When True Son meets his white family for the first time in years, we begin to understand the difficult transition that lies ahead for True Son. Up until this point, True Son has been able to deny the existence of his white family; they have been out of sight and out of mind. Once he sees his white father, however, he is harshly presented with the reality of his life. Although True Son keeps up his stubborn guise, refusing to accept that he has anything to do with the whites, he is faced with aspects of his existence that will eventually become impossible to ignore. The struggle to maintain his Indian identity becomes subtly complicated as he learns his real white name and finds out that he is related to the dreaded Paxton boys. Inside True Son still feels like an Indian, but he is unable to convince his white family of this identity.

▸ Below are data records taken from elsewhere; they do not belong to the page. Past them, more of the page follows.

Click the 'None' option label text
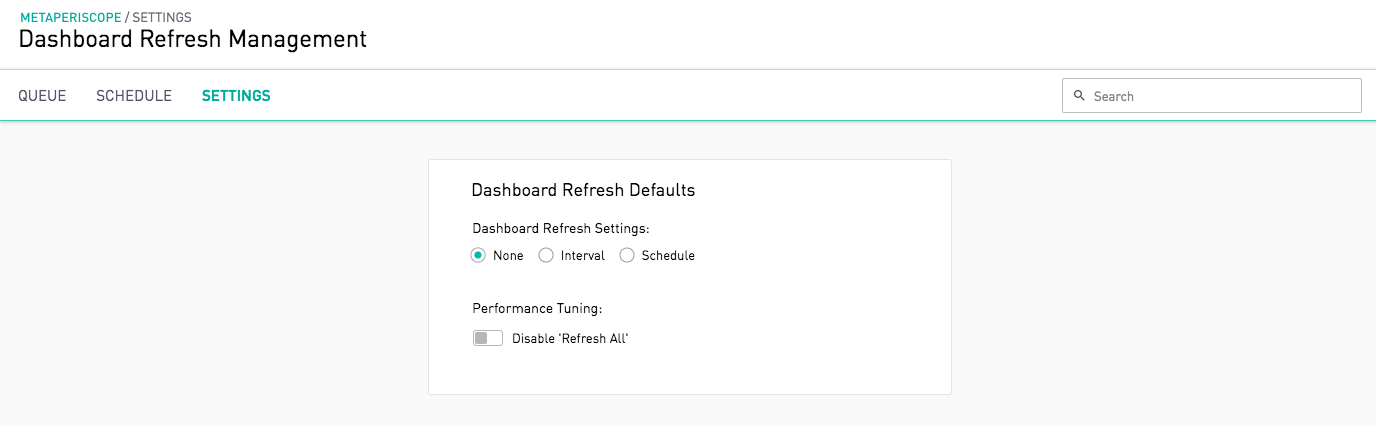This screenshot has width=1376, height=426. (x=508, y=255)
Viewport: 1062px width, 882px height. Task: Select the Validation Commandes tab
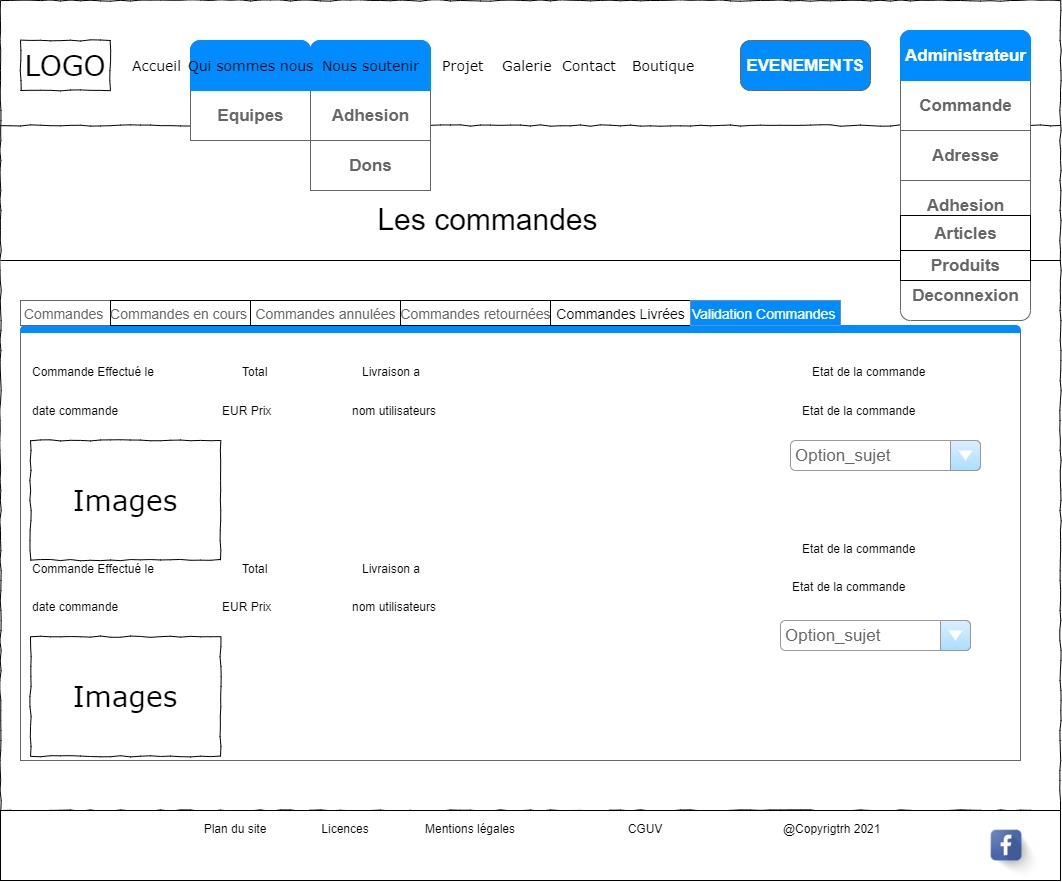pos(765,314)
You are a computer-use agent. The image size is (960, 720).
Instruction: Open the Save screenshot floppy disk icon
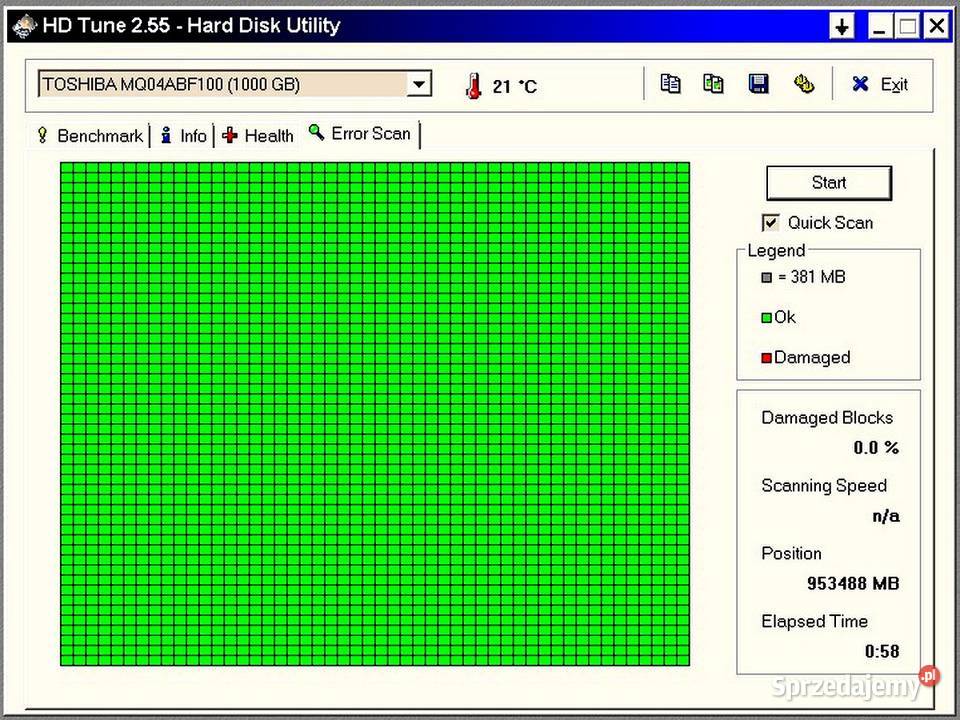[759, 84]
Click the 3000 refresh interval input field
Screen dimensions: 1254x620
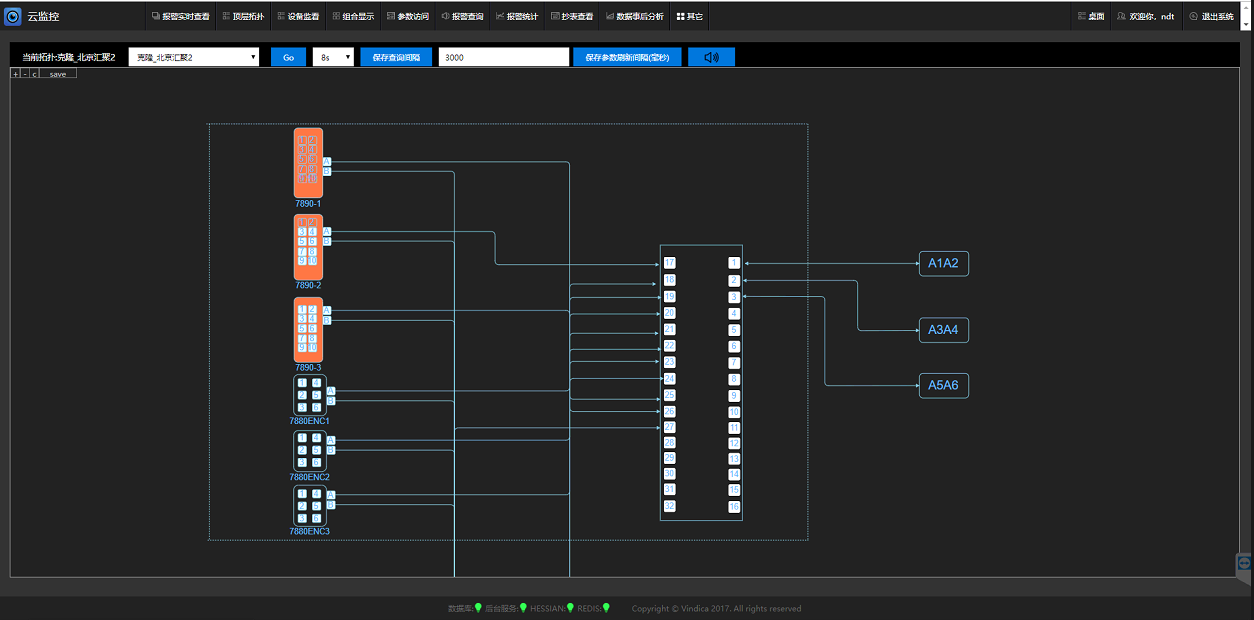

As they present him with new clothes that he will soon be forced to wear, True Son feels as though his freedom and old way of life are being stripped from him.

Through the eyes of Del, however, we also see how difficult the homecoming must be for True Son's white family. Despite the fact that they are unable to understand True Son, True Son's mother and father deeply love him. They too are in denial because they still view True Son as the little boy who was taken from them. True Son's mother, in particular, refuses to believe that the boy she loves so dearly has completely disowned his white family in favor of his kidnappers. It is heartbreaking to think that her own son cannot recognize her or even understand her words.

The one hopeful sign of the reunion is the burgeoning relationship between Gordie and True Son. As an innocent child, Gordie is able to accept his brother for what he is and remain unaffected by his unusual mannerisms. As we have seen before in the relationship between Half Arrow and True Son, the bonds between children are the strongest and promising examples of brotherhood.